Michael Shanahan, Charlotte and their two children (Audrey and Michael Stanley, who was born in 1919) arrived at Withersfield, in the gem mining territory of central Queensland, early in 1920. The train took them to a cattle loading depot at the end of the line. They had little money and so decided to make the depot their home to start with. It was a stark new beginning but the resourceful Shanahan overcame his disability and financial challenges by applying himself to fresh circumstances with his usual ‘can-do’ philosophy. He and Charlotte had another four children and moved to Brisbane, where Shanahan found long-term employment as a lift operator at Finney Isles department store.
In 1946, after some twenty-eight years of marriage, Charlotte left him and her children and returned to London to again be with Stanley Butler, whose first wife had died. Shanahan, then seventy-six, battled on, beloved and cared for by his children and, later, his grandchildren. He stayed super-fit and rode a horse until he was eighty-four. He always hobbled along with his sticks at every Anzac Day parade, where his men showed him the utmost respect. Lieutenant Mulherin and the rest of his squadron always referred to him as ‘the Major’.
Michael Shanahan died at age ninety-four on 12 October 1964. His association with Bill the Bastard caused him to become a permanent part of the Anzac legend.
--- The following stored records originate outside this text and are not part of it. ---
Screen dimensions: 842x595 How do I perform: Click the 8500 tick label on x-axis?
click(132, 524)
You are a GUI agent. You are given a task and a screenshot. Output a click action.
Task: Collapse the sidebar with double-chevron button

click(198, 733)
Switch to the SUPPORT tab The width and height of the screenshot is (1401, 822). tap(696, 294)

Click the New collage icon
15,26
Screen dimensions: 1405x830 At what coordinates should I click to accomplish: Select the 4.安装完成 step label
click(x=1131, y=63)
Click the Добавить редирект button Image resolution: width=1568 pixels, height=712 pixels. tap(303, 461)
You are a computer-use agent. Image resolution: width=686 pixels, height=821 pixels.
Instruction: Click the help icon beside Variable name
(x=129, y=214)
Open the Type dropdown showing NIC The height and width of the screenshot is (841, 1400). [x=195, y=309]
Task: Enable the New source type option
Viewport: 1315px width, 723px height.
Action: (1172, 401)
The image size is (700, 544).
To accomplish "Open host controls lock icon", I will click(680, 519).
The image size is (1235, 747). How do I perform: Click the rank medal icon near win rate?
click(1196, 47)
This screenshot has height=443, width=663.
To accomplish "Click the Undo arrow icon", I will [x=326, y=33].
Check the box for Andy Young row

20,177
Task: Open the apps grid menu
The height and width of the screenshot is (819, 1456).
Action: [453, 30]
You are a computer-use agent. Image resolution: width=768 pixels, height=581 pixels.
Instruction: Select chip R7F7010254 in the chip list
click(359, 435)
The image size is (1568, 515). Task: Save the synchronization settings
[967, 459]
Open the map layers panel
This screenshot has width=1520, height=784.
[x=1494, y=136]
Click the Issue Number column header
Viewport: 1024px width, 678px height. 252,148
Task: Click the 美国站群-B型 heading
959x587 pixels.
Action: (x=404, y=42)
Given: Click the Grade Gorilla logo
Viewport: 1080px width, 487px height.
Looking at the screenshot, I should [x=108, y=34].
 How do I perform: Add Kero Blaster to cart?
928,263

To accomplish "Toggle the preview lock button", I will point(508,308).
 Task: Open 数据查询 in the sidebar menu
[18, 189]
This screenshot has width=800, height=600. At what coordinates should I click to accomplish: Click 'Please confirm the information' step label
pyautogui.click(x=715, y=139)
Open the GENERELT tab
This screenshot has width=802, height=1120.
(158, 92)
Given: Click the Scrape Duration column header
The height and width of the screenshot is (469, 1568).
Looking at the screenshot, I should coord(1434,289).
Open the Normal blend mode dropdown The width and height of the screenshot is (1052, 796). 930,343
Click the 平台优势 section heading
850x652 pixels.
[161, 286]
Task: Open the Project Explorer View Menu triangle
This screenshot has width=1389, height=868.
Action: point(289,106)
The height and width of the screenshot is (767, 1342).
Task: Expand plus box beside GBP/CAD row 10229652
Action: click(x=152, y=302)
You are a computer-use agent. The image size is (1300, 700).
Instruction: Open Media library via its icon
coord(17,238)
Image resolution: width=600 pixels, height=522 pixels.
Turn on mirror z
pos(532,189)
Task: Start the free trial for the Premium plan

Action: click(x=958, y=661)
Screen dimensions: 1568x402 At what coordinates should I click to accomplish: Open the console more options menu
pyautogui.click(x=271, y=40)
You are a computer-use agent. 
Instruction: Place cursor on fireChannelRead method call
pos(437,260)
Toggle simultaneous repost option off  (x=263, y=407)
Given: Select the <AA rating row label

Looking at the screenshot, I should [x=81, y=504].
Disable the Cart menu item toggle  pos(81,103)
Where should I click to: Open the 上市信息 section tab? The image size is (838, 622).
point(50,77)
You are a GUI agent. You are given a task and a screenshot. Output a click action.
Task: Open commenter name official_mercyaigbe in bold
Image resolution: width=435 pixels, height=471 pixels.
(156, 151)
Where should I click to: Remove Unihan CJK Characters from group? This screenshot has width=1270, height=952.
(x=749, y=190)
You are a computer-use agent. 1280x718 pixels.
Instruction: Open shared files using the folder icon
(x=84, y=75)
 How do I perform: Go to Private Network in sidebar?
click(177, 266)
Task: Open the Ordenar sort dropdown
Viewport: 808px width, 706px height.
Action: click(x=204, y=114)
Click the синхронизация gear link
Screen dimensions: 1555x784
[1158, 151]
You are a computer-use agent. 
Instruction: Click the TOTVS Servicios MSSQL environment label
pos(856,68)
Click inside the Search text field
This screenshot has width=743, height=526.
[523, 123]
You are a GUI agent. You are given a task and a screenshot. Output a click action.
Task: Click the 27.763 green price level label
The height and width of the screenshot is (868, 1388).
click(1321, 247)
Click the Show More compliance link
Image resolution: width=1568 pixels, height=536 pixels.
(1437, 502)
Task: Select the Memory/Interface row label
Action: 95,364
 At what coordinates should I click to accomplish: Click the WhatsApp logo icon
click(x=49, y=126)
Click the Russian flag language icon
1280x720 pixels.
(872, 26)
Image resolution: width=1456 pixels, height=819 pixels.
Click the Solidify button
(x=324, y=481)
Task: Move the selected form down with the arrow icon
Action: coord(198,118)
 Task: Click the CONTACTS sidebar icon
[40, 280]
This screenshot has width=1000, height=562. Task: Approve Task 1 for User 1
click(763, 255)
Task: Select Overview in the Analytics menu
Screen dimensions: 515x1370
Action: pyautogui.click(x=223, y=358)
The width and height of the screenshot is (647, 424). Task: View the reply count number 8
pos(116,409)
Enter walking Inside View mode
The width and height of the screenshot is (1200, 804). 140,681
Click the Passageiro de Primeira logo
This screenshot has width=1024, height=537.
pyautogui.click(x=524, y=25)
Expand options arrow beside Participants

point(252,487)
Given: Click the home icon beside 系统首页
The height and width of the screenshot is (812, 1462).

And what of the Bastard himself? He is commemorated in a bronze statue at the village of Murrumburrah, nestled in undulating hills 340 kilometres south-west of Sydney and 125 kilometres north-west of Canberra. The sculpture, by local artist Carl Valerius, is entitled ‘Retreat from Romani’. The life-sized work depicts Bill carrying Shanahan and the other four troopers to safety in the action that earned Shanahan the DSO.
Over the decades, some visitors to Gallipoli who know of Bill the Bastard have taken time to visit the tiny village behind Suvla Bay where Bill and his mate Penny lived out their days. Nearly a century after the end of the Great War, Australians swear they have seen some extraordinary horses in the area that look suspiciously like sizeable Walers.